Nunca he sido persona de playa en verano. No
disfruto del sol, ni del calor, ni de la aglomeración de gente, mi relación con
ella siempre había sido invernal. Los días en los que el agobio se apoderaba de
mí, me equipaba de toalla, libro y termo de té, y en la arena me quedaba
leyendo hasta que el sol ya no me permitía disfrutar de la lectura.

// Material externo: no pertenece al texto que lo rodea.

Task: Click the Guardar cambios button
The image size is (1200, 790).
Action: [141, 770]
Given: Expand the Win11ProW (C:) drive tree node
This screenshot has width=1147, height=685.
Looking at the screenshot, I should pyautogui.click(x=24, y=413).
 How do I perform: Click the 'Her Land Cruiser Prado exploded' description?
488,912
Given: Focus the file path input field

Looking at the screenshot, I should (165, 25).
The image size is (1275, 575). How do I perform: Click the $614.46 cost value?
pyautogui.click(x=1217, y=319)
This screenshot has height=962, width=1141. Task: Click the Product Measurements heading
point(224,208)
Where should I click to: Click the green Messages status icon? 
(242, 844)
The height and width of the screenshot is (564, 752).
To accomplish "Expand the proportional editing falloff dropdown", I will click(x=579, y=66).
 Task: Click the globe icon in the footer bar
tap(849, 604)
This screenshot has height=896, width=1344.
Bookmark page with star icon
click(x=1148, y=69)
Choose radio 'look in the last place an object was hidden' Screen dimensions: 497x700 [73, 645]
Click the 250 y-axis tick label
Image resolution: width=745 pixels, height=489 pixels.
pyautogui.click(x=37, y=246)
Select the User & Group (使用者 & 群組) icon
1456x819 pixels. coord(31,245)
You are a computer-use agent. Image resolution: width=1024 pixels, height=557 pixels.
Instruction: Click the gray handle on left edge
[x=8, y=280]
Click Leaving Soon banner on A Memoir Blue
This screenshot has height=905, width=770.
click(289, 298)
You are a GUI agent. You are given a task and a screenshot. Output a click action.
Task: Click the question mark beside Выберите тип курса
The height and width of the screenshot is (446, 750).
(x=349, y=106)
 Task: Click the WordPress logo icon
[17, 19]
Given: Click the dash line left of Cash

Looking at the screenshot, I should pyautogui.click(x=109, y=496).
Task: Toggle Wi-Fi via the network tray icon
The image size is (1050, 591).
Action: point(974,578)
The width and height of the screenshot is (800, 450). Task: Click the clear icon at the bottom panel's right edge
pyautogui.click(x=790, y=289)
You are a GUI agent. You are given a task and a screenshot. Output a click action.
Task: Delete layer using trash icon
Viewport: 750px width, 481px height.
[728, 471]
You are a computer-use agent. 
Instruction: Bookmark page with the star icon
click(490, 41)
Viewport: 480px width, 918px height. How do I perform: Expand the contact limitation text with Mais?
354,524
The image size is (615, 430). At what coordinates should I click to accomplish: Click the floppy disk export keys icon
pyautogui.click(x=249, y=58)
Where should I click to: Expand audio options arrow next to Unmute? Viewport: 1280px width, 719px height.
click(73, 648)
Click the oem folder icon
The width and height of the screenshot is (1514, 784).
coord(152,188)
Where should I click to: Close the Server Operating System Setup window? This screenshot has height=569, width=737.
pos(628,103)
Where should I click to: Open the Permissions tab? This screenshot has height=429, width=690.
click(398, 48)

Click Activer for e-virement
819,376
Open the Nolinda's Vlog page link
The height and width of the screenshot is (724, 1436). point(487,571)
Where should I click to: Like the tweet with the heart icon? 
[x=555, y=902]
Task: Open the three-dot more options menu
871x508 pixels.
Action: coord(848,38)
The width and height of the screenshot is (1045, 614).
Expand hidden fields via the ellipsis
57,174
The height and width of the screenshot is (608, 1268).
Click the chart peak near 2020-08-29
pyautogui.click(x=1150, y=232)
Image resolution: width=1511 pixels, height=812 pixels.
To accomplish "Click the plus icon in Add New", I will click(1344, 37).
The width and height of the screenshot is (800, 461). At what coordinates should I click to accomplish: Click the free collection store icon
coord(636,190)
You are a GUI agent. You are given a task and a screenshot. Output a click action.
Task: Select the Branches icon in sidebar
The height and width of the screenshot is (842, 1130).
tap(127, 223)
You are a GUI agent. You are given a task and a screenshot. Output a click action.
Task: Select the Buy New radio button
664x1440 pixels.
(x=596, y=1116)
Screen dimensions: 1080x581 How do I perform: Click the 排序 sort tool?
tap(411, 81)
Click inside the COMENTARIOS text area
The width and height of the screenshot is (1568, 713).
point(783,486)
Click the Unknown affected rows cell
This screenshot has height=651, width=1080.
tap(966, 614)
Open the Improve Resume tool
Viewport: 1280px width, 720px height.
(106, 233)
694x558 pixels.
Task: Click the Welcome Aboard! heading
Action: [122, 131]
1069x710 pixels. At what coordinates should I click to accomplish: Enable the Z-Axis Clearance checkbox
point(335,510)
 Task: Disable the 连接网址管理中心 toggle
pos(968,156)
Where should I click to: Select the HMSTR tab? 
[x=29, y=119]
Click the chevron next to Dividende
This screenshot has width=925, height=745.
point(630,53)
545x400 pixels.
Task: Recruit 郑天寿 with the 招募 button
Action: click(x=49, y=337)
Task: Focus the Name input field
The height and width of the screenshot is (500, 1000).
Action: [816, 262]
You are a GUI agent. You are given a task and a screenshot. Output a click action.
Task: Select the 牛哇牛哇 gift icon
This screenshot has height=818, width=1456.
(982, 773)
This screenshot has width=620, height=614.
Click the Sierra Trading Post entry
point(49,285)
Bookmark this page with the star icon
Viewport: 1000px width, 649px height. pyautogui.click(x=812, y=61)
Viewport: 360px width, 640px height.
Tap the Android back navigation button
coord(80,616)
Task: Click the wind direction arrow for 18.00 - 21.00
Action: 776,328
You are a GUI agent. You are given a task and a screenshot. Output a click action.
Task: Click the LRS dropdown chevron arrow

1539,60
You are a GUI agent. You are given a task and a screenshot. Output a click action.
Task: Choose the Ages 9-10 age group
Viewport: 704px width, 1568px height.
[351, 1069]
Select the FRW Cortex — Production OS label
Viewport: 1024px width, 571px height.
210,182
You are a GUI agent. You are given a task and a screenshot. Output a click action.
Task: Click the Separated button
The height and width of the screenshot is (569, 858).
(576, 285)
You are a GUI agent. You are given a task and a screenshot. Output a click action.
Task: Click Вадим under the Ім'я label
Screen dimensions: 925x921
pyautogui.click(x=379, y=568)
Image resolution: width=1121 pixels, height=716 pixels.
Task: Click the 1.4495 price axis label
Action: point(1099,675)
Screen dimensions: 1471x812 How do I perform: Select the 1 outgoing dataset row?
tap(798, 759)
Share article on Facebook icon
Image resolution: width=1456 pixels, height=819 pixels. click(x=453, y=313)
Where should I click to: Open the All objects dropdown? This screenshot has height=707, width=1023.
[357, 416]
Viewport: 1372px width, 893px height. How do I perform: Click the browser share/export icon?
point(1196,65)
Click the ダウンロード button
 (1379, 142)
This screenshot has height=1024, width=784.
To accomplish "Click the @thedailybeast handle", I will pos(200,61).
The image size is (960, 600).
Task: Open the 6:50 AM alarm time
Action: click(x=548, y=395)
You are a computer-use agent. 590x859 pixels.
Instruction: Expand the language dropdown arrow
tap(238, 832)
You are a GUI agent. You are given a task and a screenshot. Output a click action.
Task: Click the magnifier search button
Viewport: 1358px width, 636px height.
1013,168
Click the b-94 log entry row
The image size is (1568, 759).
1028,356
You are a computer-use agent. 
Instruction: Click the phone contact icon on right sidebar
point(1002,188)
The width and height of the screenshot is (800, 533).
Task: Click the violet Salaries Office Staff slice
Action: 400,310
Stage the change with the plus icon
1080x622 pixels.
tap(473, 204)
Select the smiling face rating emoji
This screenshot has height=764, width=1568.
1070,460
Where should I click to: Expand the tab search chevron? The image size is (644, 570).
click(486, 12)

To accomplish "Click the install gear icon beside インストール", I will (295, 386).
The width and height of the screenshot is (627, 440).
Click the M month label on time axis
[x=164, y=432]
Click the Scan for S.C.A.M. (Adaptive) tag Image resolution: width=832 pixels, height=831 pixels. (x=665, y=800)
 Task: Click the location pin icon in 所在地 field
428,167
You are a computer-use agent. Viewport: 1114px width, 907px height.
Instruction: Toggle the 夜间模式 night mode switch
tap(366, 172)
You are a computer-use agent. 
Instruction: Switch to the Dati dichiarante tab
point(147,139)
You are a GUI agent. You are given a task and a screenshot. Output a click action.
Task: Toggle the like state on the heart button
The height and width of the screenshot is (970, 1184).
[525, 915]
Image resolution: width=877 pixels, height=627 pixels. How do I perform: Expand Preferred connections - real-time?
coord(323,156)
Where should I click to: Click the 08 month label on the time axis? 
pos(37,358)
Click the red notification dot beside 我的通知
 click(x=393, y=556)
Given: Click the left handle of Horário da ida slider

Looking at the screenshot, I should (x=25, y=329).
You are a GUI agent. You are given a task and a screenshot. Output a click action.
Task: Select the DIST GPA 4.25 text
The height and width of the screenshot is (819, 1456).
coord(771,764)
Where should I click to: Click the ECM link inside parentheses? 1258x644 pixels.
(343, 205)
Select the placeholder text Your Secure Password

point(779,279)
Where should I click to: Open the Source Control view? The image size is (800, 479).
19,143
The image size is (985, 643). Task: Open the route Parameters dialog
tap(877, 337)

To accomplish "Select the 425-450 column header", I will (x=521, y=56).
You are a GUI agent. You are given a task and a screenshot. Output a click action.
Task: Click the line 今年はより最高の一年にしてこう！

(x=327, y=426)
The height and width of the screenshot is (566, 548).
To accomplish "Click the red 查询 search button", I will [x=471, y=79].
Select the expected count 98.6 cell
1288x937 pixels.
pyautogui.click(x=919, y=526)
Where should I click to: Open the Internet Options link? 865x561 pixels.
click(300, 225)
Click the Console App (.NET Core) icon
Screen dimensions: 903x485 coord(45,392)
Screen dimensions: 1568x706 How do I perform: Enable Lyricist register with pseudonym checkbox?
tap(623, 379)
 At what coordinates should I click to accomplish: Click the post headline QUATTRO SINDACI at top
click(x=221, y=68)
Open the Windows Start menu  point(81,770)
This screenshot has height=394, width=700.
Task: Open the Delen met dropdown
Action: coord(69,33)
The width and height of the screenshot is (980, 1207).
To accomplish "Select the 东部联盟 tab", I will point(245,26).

Pero hace casi tres años, mi concepto de
playa adquirió un matiz nuevo.
En una de mis tantas noches de insomnio
otoñal, no aguanté más en la cama y salí a pasear por la ciudad. Como es
normal, acabé en la playa.
No sé aún qué disfruté más, si el caminar por
la orilla y sentir el agua acariciando mis pies descalzos en plena noche, la
claridad que de golpe sintió mi mente al entender que, pase lo que pase, cada
día vuelve a salir el sol, o el baño que me regalé mientras veía amanecer. No
fue un baño de sol, fue un baño hacia él.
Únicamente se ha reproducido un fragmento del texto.